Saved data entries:
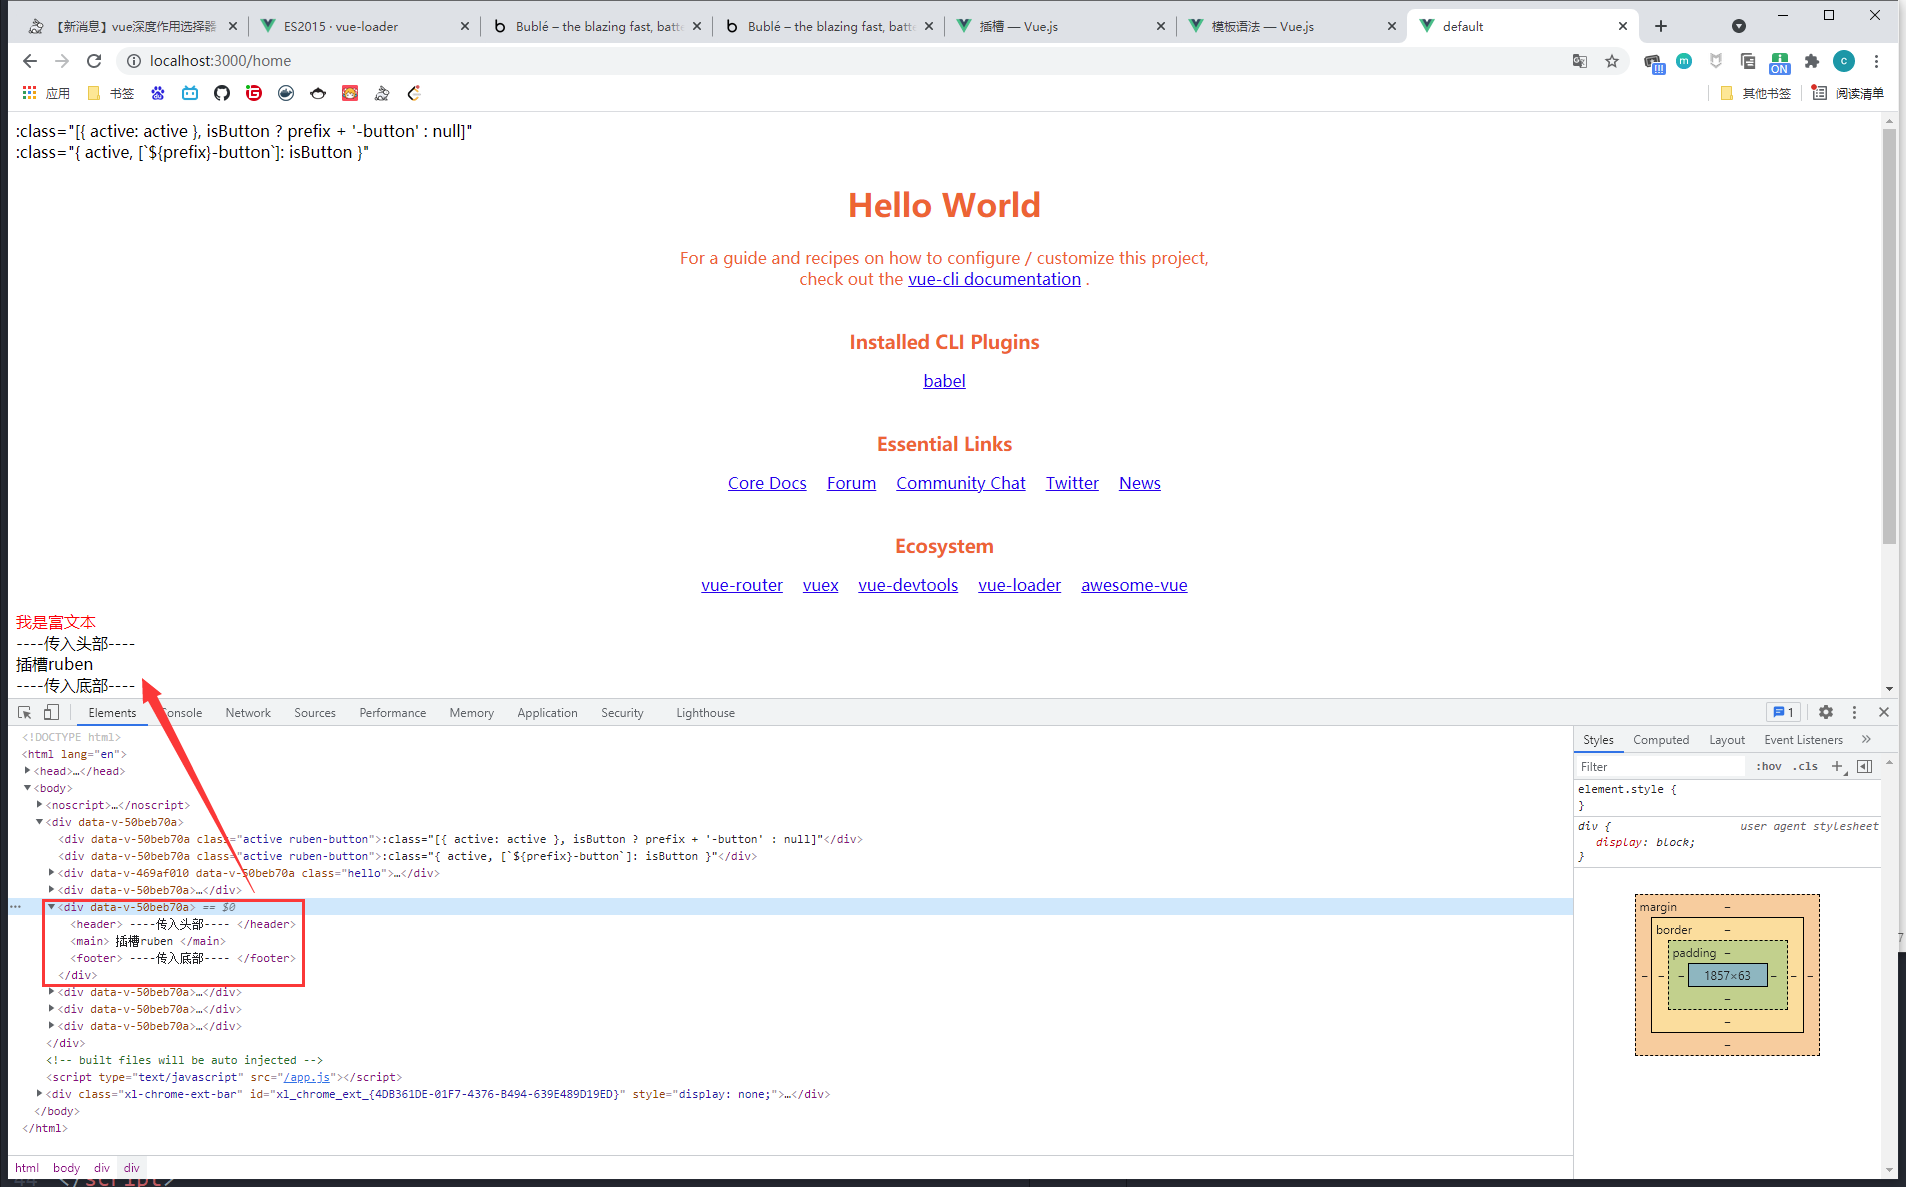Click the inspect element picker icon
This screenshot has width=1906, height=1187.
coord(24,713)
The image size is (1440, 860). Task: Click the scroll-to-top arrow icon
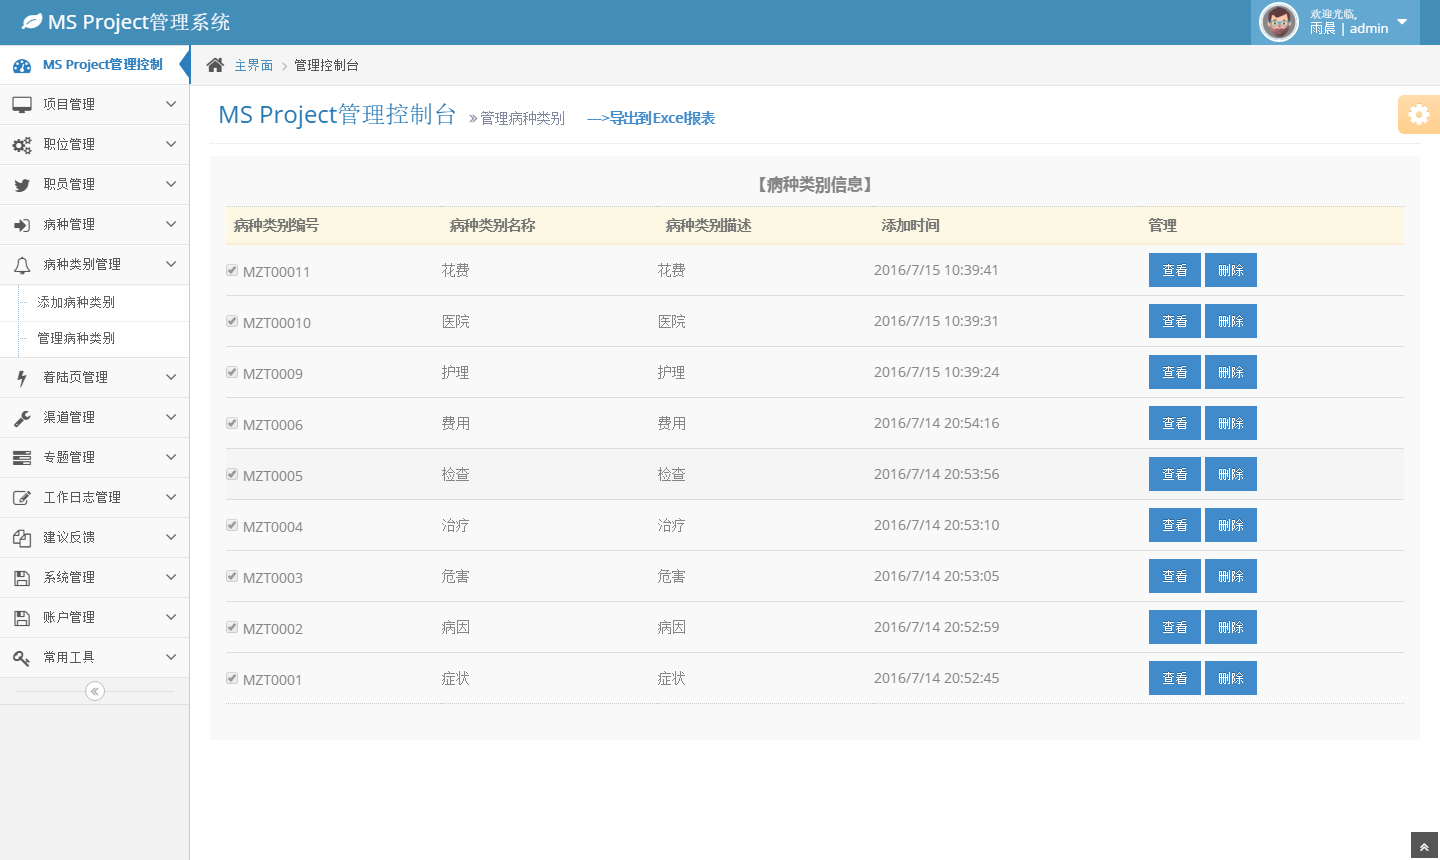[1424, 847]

● Problem details
Return exactly the line containing "The image size" and every line after it, up to and including the final line of the entries above. Pictures stay out.

● Result of the task
The image size is (1440, 860). Task: Click the scroll-to-top arrow icon
[1424, 847]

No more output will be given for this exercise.